到2030年,基本建成宽严相济、标本兼治、综合施策,全方位、多层次、立体化的医保基金监管体系,实现震慑态势进一步巩固、智能监管能力明显提升、监管体制机制更加完备,相关主体自我管理主动性有效提升、医保基金使用行为更加规范、基金运行环境得到深度净化,医保治理体系和治理能力现代化水平显著提升。
二、重拳治标,持续巩固“不敢骗”的高压态势
(一)推动监督检查全面覆盖。各级医保部门要加强统筹、合理安排,立足基金使用监督管理,推动飞行检查、经办日常核查全面覆盖所有统筹地区,覆盖定点医药机构、经办机构、参保人、参保单位等各主体,覆盖公立(含部队)、民营、私人等各性质,覆盖综合医院、中医医院、专科医院、护理院以及连锁药店、单体药店等各类型,覆盖大、中、小等各规模,覆盖线上线下、就地和远程等各场景,覆盖基本医保、生育保险、大病保险、长期护理保险等各险种。原则上“十五五”期间实现全国所有定点医药机构现场检查全覆盖。国家飞行检查每年覆盖全国所有省份,5年覆盖全国所有地级市,重点覆盖医保基金使用量大、社会服务面广、全国综合排名靠前的大型三甲医院以及各种线索指向违规风险较高的定点医药机构,覆盖所有省级医保经办机构。省级飞行检查每年覆盖全省所有地级市(区、县),5年覆盖所有县,重点覆盖国家飞行检查范围之外的三级医院以及部分医保基金用量较大的二级医院,覆盖所有地市级医保经办机构。市县医保部门结合实际,5年实现对辖区内定点医药机构、医保经办机构现场检查全覆盖。
(二)持续丰富监督检查形态。检查模式上,年度飞检、专项飞检与“点穴式”飞检相结合。年度飞检重点聚焦医保基金运行风险高、住院率畸高、自查自纠不到位、飞检问题整改不力的统筹地区,聚焦基金使用量大、举报和大数据筛查问题较为集中、屡查屡犯的定点医药机构,聚焦违规风险高的重点领域。专项飞检重点聚焦社会关注焦点、审计巡视督导发现问题、群众反映强烈问题,深挖倒卖回流药、虚假慈善、DRG/DIP违规、药品耗材“采高不采低”“低采高结”“违规加价”“变相返利”等突出问题,以及利用医养结合、生育津贴、异地就医等违法违规使用医保基金问题。探索开展长护险专项飞行检查。推动开展军地联合飞行检查。“点穴式”飞检重点聚焦大数据筛查异常线索、举报投诉问题线索、自费率畸高机构等开展短平快检查。机构选取上,直接指定与随机抽查相结合。检查形式上,“明察”与“暗访”相结合。覆盖范围上,“全覆盖式”与“重点突破式”相结合。对区域性的问题,采取“全覆盖式”检查,实现对某地区医保基金使用情况的全面排查;对某领域、某机构以及典型性、苗头性问题,采取“重点突破式”检查,快速摸清情况、解决问题、化解风险。

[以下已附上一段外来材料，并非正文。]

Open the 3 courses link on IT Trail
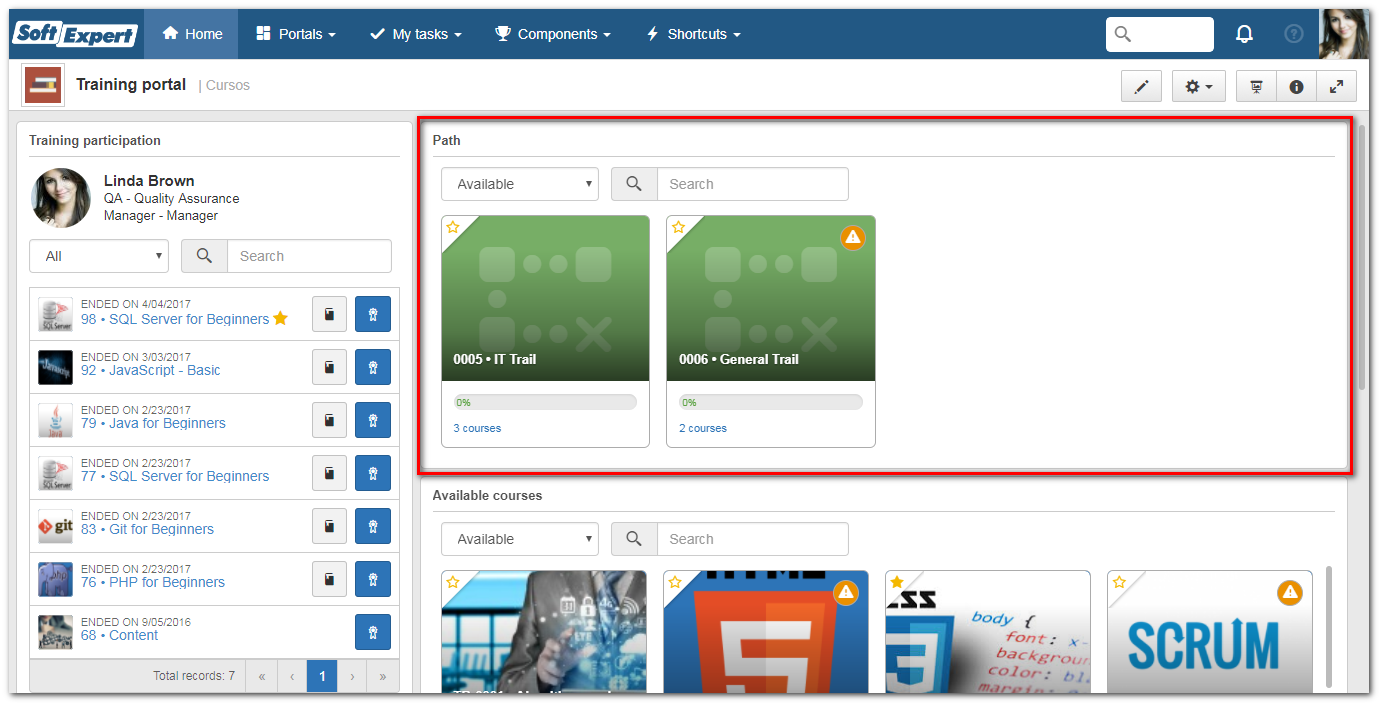This screenshot has height=703, width=1379. pyautogui.click(x=477, y=428)
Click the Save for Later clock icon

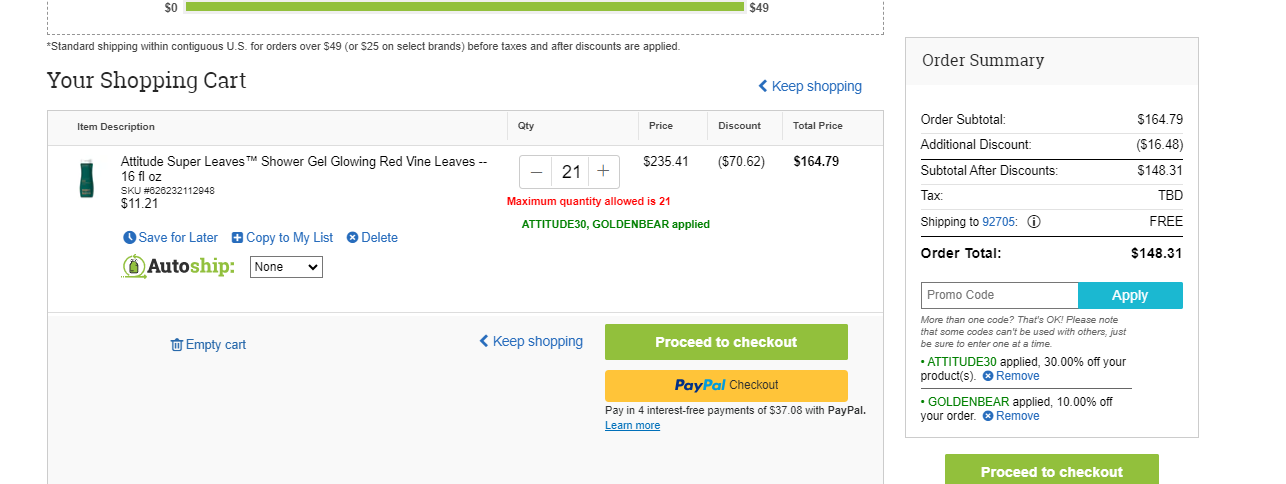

(三)强化处置整改。严格飞检问题处置,综合运用协议、行政、支付资格管理等方式,确保达到惩戒教育效果。对涉及欺诈骗保的机构,坚决中止或解除医保定点协议。严肃飞检问题整改,属地医保部门要按规定时限报送整改方案及整改报告,对改变问题性质、大幅核减违规金额等情形,须及时汇报、认真复核并作单独说明。强化举一反三,针对检查发现的普遍性、区域性、突出性问题,通过恳谈、约谈、警示教育等方式,督促当地所有定点医药机构全面自查,推动面上治理。加大向地方通报力度,强化属地监管责任。
三、技术赋能,不断织密“不能骗”的天罗地网
(一)健全大数据监管模型矩阵。持续加大各类大数据监管模型的研发应用力度,不断健全大数据监管模型矩阵。以典型违法违规行为为重点,持续完善共同住院、拉拢住院、敛卡套刷、时空异常、冲顶消费等监管模型。以特殊群体为重点,持续完善利用困难人群、医疗救助人群、“慢特病”待遇享受人群、异地就医人群、死亡人群等违法违规使用医保基金的监管模型。以药品耗材为重点,持续完善追溯码、倒卖串换、超量开药、重点药品耗材监测等监管模型。以诊疗项目为重点,持续完善虚假诊疗、串换项目、重复收费、分解收费、过度诊疗等监管模型。以病种为重点,持续完善DRG/DIP支付方式下的高编高套、分解住院、“特例单议”等监管模型。以险种为重点,持续完善覆盖各险种的监管模型。力争用5年时间,形成覆盖医保基金使用全链条、全周期、多维度、多场景的大数据监管模型矩阵。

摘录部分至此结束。